Brod en su biografía, Canetti, Adorno, Lukacs, Mann, Steiner, Nabokov, Borges, Derrida, Deleuze y Guattari, Calasso son algunos de los miles que han escrito algo sobre Kafka. Ahora se suma Luis Guzmán.
El libro de Guzman no es extenso; pero es hondo y pide la atención del lector como una prerrogativa.
Parte de una disputa con Deleuze y Guattari, que viene a ser después el hilo conductor del libro. Para Guzmán, preguntarse por el nombre que se oculta o se revela en la letra K. (J. K., mejor) sí es importante y no es inútil. A partir de ahí nos encontramos con una lectura minuciosa de las cartas, los diarios, las obras del escritor checo. Los símbolos que se repiten (el fuego y la luz), su percepción de la escritura, del lenguaje, del teatro, de su condición de escritor. Guzmán descubre un entendimiento entre las primeras anotaciones del diario (1910), las últimas cartas y relatos (1924) y las obras de 1915. Hay siempre en Kafka, parece, una serie de ideas que no se transforman del todo, que reciben otro tratamiento y otra presentación, pero que son escencialmente las mismas.
Es conocido que Kafka rompió su compromiso con Felice Bauer dos veces, que tenía infinitos conflictos con su padre, que tuvo un vínculo fluctuante con su religiosidad, pero creer que estos pormenores explicarían los aspectos más oscuros y ambiguos de su obra es, además de antiguo, sumamente improductivo. Guzmán no le huye a los problemas biográficos, pero los toma como cualquier otro aspecto en la lectura de los textos de Kafka, buscando, como lo anuncia el título, los distintos Kafkas que esos textos producen.
La influencia de Kafka después de la década del 30 ha sido irrestricta. En general, y como lo aclara Guzmán, esa influencia se ha visto simplificada notoriamente. Dice Guzmán, en la página 111: "(Kafka) No alcanzó a advertir que fue inventor de una "nueva lengua" que, más allá de las barreras lingüísticas, introdujo en el mundo el sentimiento kafkiano -a veces tan difícil de definir que se lo reduce a una relación pesadillesca y laberíntica con la burocracia-."

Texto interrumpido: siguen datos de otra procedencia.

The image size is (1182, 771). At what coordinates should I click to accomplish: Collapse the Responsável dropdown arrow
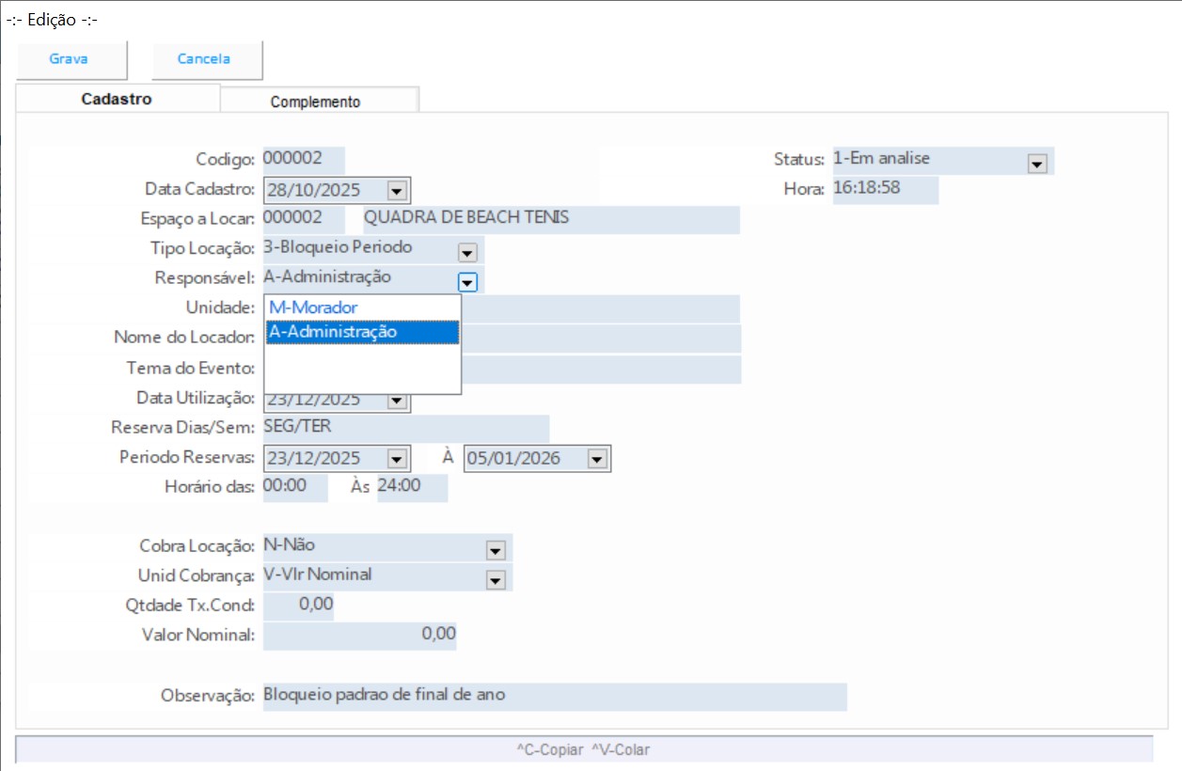tap(467, 281)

En su impresionante ensayo "K", Calasso obra más o menos como Guzmán. Lee detenidamente, escrupulosamente, hasta la locura casi, las obras de Kafka y vincula puntos muy distantes de la obra y sus papeles privados. (Es cierto, también, que un poco a la manera de Octavio Paz importa categorías orientales para comprender ambigüedades que no tienen equivalencia lingüística en Occidente.) Pero no hace, que yo recuerde, hincapié en la nueva lengua que crea Kafka. Calasso también parte de la firma y del nombre que esconde, pero su desarrollo sigue otro curso.

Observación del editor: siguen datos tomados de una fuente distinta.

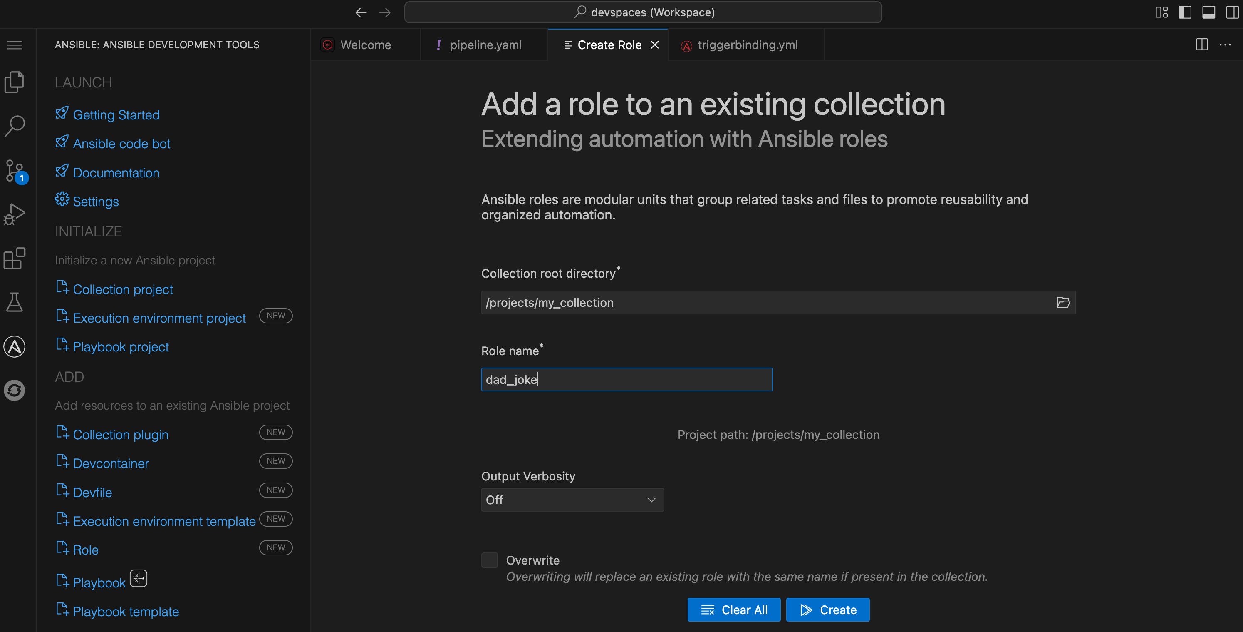Split the editor window

click(x=1201, y=44)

Guzmán pone especial atención en la "Carta al padre", esa pieza delicada y genial que posiblemente nunca haya tenido como destino al Herman Kafka concreto, tal como termina concluyendo Guzmán. Y cuando la analiza, pone el acento en su naturaleza argumentativa, es decir, como parte del discurso legal.
Es llamativo, porque quizá sea lo más importante en Kafka el hecho de que lo infinito, lo que se demora en terminar, no son sus argumentos narrativos, sino sus construcciones verbales alrededor de cualquier cosa. Hasta que de golpe, sin llegar a una conclusión exactamente lógica, todo lo levantado por el lenguaje se cae como un castillo de cartas, para mostrarse completamente inútil. La Carta al padre podría ser la excepción. Pero baste recordar el episodio de Amalia en EL CASTILLO y Sordini/Sortini o las elucubraciones de Ulises con las sirenas.
Una vez, con mucha pedantería, anoté en un papelito que si uno leía no la obra de un escritor, sino todos sus textos a los saltos, tomando una página acá, otra allá, descubriría eventualmente repeticiones, palabras idénticas, expresiones que se pierden en el fárrago de la lecturas de corrido, que solo podrían significar límites, obsesiones y temas fijos del autor. Que esa lectura, en última instancia, sería más reveladora que una estudiada seguidilla de interpretaciones. Por eso me gustan este libro de Guzmán. Por eso también el de Calasso. Y porque Kafka es una lectura ineludible. Especialmente sus diarios. Hay en ellos una lucidez difícil de encontrar en otra parte, y en los relatos que aparecen ahí, como Recuerdos de un tren de Kalda, un humor imposible de definir.